Macrolide, Quinolone, and Other Non-β-Lactam Antibiotic Resistance in Streptococcus Pneumoniae

Abstract

The emergence of resistance to penicillin and other beta-lactam antibiotics in pneumococci in the 1980s and 1990s led to the increased use of macrolides, fluoroquinolones, and other nonbetalactam antibiotics for pneumococcal infections. This chapter focuses on the molecular mechanisms of non-beta-lactam resistance in Streptococcus pneumoniae. Resistance to macrolides can occur by enzymatic inactivation, modification of the target by methylation or mutation, and active efflux. Proteins of the ABC transporter superfamily are organized such that two ATP-binding domains located cytoplasmically interact with two hydrophobic domains consisting of six to eight transmembrane domains. The esterase activity identified in Staphylococcus hydrolyzed 14- and 16-membered macrolides. The primary targets of other quinolones have been determined; trovafloxacin, levofloxacin, and norfloxacin target topoisomerase IV (ParC), whereas the primary target of gatifloxacin is DNA gyrase (GyrA).

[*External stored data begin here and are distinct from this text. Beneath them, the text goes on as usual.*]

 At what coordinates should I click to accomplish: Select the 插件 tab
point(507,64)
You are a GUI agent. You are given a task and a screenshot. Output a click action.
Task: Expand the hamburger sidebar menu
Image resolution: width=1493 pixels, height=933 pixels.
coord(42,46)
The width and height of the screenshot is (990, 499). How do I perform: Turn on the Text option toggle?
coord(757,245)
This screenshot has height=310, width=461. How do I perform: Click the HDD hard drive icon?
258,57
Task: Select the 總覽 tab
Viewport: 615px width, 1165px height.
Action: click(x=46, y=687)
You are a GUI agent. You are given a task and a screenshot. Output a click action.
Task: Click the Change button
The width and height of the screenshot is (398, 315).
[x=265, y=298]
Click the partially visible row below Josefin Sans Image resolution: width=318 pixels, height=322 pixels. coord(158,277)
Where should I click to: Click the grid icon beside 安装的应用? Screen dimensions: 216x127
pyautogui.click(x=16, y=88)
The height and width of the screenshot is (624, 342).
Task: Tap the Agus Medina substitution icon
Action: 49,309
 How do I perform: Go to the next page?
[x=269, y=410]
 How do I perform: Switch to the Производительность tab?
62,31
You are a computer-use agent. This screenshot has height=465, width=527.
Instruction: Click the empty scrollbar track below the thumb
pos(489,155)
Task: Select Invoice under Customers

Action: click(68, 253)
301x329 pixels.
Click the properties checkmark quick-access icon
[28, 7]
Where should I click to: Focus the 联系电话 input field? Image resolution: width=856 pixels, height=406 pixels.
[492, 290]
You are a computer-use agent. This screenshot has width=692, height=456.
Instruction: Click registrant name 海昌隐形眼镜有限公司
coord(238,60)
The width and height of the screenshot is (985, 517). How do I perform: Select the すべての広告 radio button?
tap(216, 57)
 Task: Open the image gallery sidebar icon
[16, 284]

The use of fluoroquinolones to treat pneumococcal infections is the most important factor in the emergence of fluoroquinolone resistance in S. pneumoniae. Inducible expression allows the mRNA to be made in an inactive conformation that becomes active by the presence of an inducing macrolide. In the United States, population-based surveillance for S. pneumoniae invasive disease showed that the rapid increase in macrolide resistance was correlated with the spread of mega in pneumococci. Exciting, recent data indicate that the total burden of antimicrobial resistance can be reduced by the use of pneumococcal conjugate vaccines that reduce colonization and transmission of the vaccine serotypes.